Jack set his jaw. For a moment when he didn't respond, the bazaar stumbled into the gap in conversation: disconnected phrases of music, the snorts and protests of performing animals and beasts of burden, strange spices in the air, men hawking wares. Here they stood, on the latest alien world and alien time in a long, long string, and Sam couldn't even conjure up a sense of novelty.
"Try harder," Jack said, and his voice was restrained enough that the bustle of the world threatened to mow it under. "We're supposed to try harder the next time."

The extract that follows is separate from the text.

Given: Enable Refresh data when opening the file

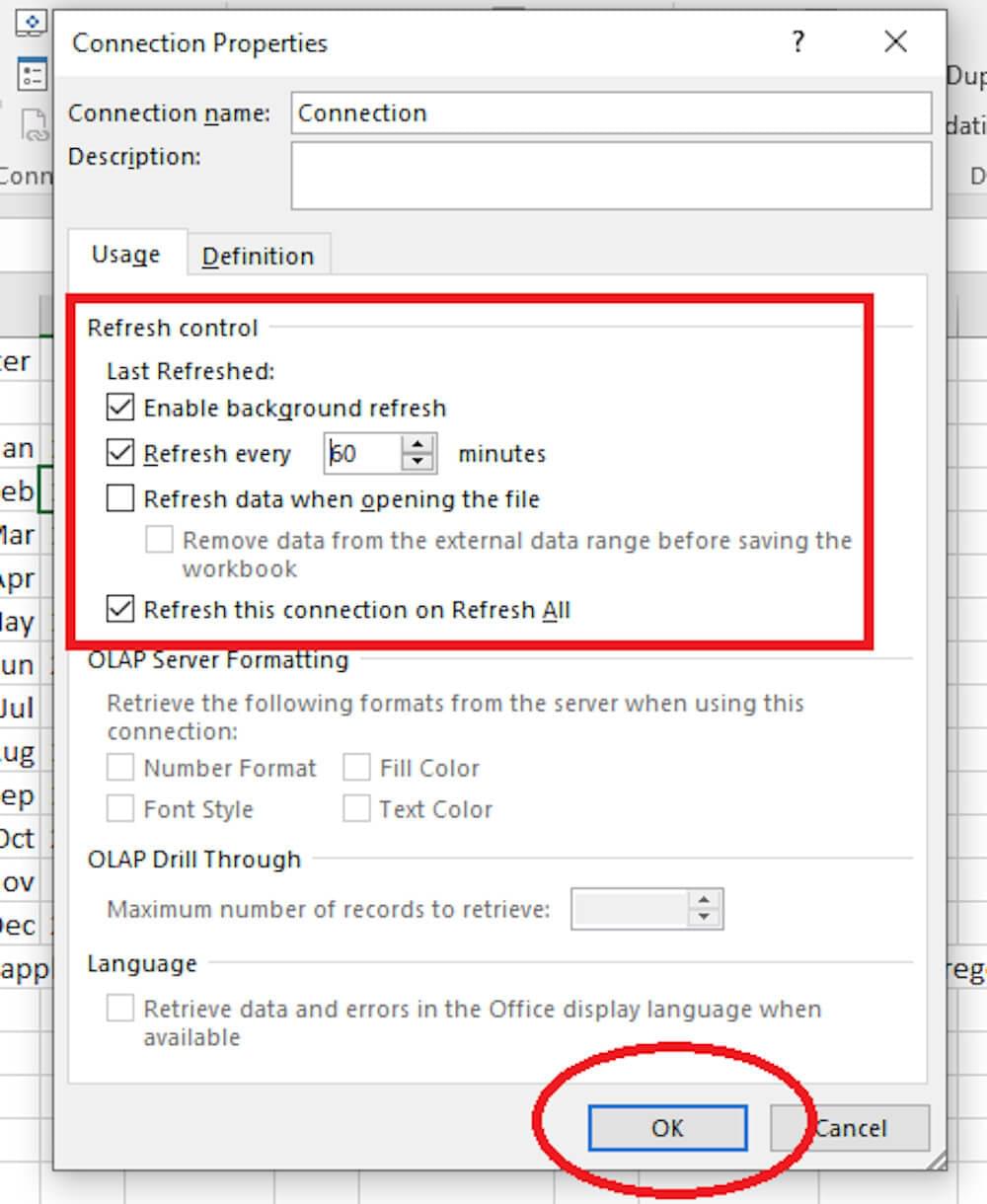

Sam exhaled, trying to edge off a laugh of frustration. "Ever since-" he started. "Around you-"
Jack quirked his head.
Sam brought a hand against his mouth again, an angry pressure working its way through his jaw. "I don't even know what I'm trying for."
This time, Jack didn't have a snappy answer. He looked away. "That's always the problem, isn't it?" He watched a couple setting up a stand near the end of the latest row, angled to catch the light from the lowering sun. "But I didn't make a mistake," he said. "I mean-"
He turned back, putting both hands in his pockets.
"Yeah, I made plenty of mistakes. And you're just going to have to believe that I'm sorry. Pulling you out of that paradox? That wasn't one of them." He leaned forward. "So maybe we're not supposed to be here, whatever 'supposed' means. Too bad. We're here. Now we get to deal with it."
Sam nodded, but he also grimaced. "Easier said."
The bazaar closed in around them again. This time, it felt terribly isolating.
A man in flared red costume passed by, calling to anyone who would listen. "Small showing, only for you early arrivals! See the Avatar take on the elite soldiers of the Fire Nation, great Earth Kingdom gurus, and wiley Water Tribe masters, in a martial display you won't find anywhere else in the world. Limited seating, so get yourselves to the ampitheatre! Refreshments available for a reasonable charge..."
Jack watched him walk past, then shook his head and looked back. "You want to go?"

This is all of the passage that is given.